The Asian gasoil market is standing at crossroads with traders weighing regional demand and supply balances, which have shifted to more uncertain territory in light of an evolving COVID-19 situation as well as sharp cuts to North Asian gasoil export volumes for the second-half, most notably from major supplier China.
Multiple industry sources said traders preferred to wait by the sidelines over the past week amid a recalibration of the regional outlook, but thin trading activity has ironically worked to result in a choppy market that has left participants struggling to make sense.
Platts data showed that at the Asian close on June 22, the July-August FOB Singapore 10 ppm sulfur gasoil derivative time spread had flipped into a contango of minus 2 cents/b, and remained in negative territory for just over a week before jumping back into a backwardation of plus 8 cents/b at the 0830 GMT close on July 2.
But even this was short-lived, lasting only two days before it slipped back into a contango of minus 1 cent/b at the Asian close on July 7.
At 0300 GMT July 8, the prompt gasoil intermonth spread was at an intraday value of minus 2 cents/b.
“This market is not easy,” an Asian trading source said late July 7. “OTC [Over-the-counter] is quiet, and I think everyone is just doing what they are supposed to do… nobody wants to do much,” he said.
The swings from positive to negative terrain has also confounded some market participants.
“We have the physical window trading at discount, and then we have the front spreads going into backwardation — it is too weird,” another industry source said, adding that he had expected the gasoil complex to be pricing more strongly given the cuts to Chinese gasoil exports.
“In the first place, it was strange when the market went into a contango in June because although with the lockdown happening in June, we lost some demand, but we lost even more supply. Now fast forward to July, I see supply drifting down even more and unchanged month-on-month for demand. So in fact, the July situation should be much better than in June… so I don’t know, I think no one really has a view,” the source said.
The lackluster market has come on the back of continued uncertainty over gasoil’s path to demand recovery amid a constantly evolving regional coronavirus situation — which has been driven by more transmissible variants — and sharply differing rates of vaccination being rolled out across Asia.
Snap lockdowns and people and movement restrictions have dented gasoil demand as reports of climbing caseloads in multiple countries experiencing yet another wave of infections have lent downward pressure to the consumption outlook for the middle distillate, with this coming even as other countries cautiously rollback restrictions following a decline in confirmed cases.
Even as demand remains fragile, some sources opined that the market should have been shored up on expectations of tightening gasoil balances thanks to steep cuts to Chinese gasoil exports over H2.

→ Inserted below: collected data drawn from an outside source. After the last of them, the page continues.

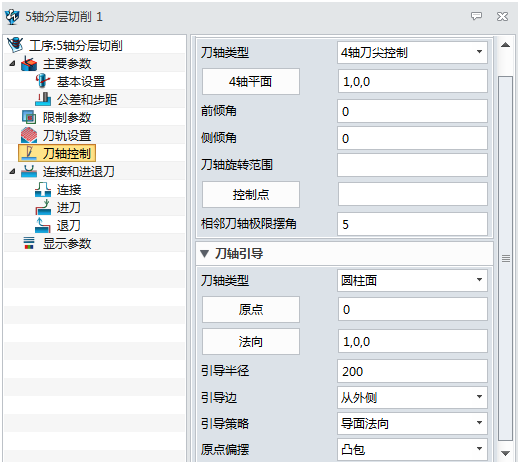Collapse the 连接和进退刀 tree node
This screenshot has height=464, width=520.
pyautogui.click(x=12, y=172)
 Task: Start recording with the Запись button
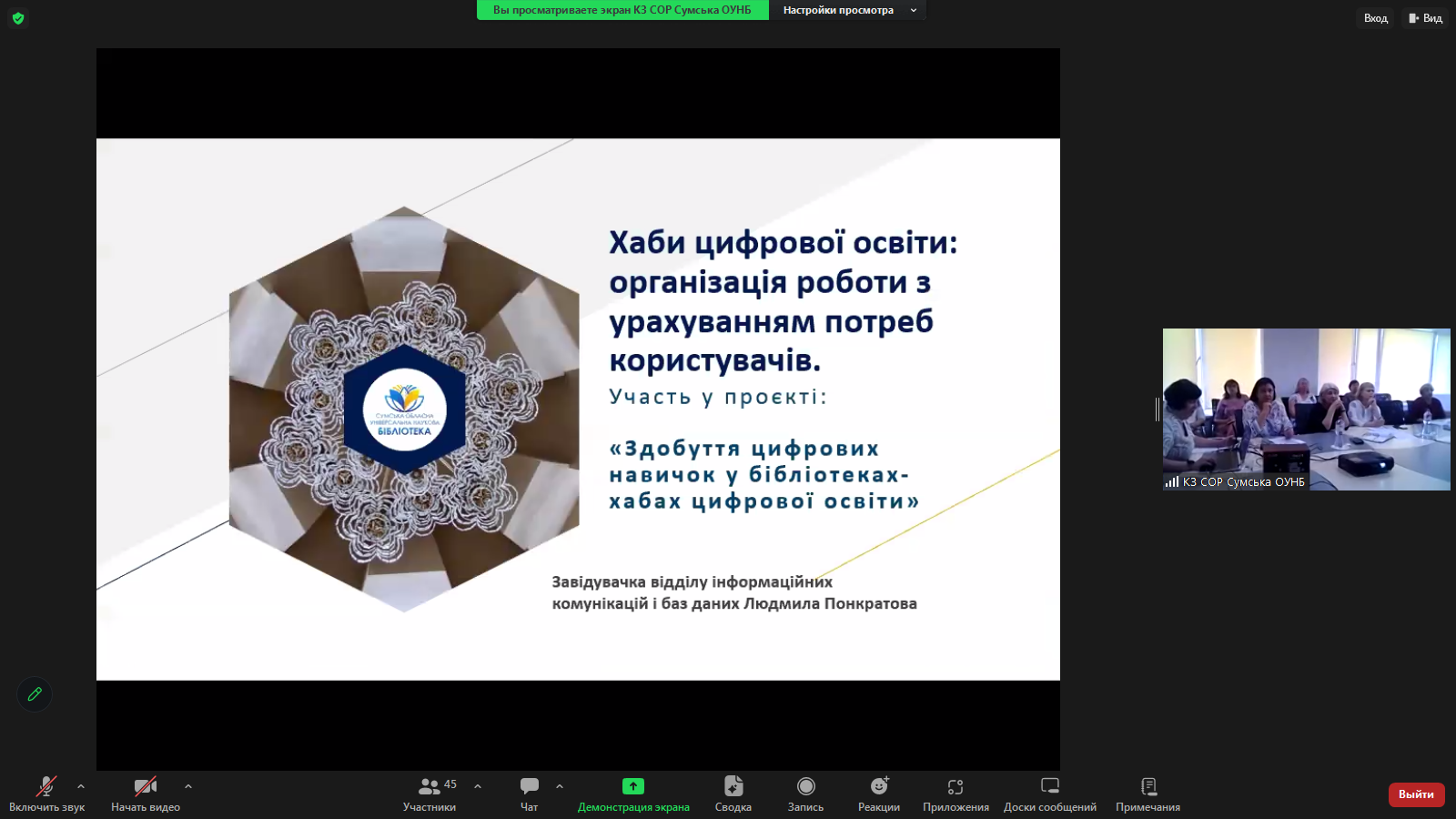(805, 794)
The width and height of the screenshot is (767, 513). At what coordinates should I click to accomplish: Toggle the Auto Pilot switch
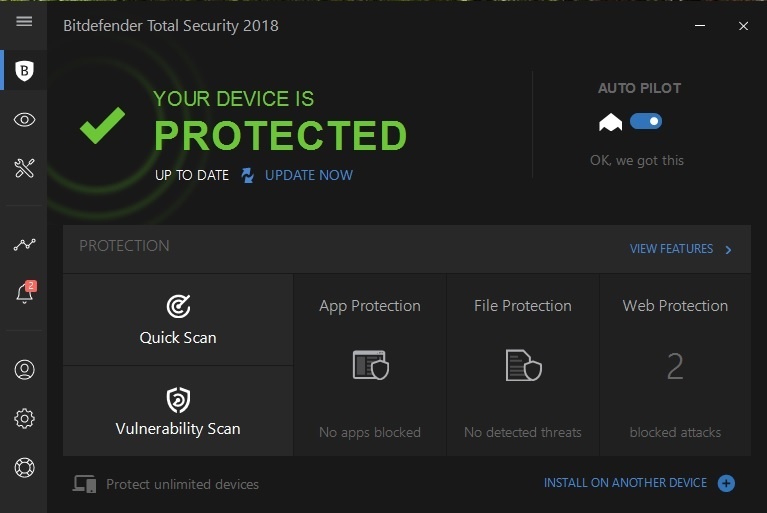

“For June gasoil exports [from China], it’s about 1.2 million mt and for July, we think its 800,000 mt,” a Singapore-based trader estimated, adding that these figures were sharply lower from May’s export volumes of around 2 million mt, and even lower than the multi-month high of 2.81 million mt exported in April.
Traders have also said that many are awaiting the release of China’s H2 gasoil export quotas, which may provide more certainty on supply balances ahead.
“There’s not been much exports from China and its going to be quiet for a while until the next export quota is out,” a source with a North Asian trading house said.
“It was expected to be announced by end June, but till now, there’s nothing… we’ll just have to see how things go,” he said.
Another trader echoed similar sentiments, saying: “So the question is, what now? Is [the gasoil intermonth spread for] August-September going to be more like [balance] July-August or September-October? We are at this crossroad now where most are not sure what to do,” he said.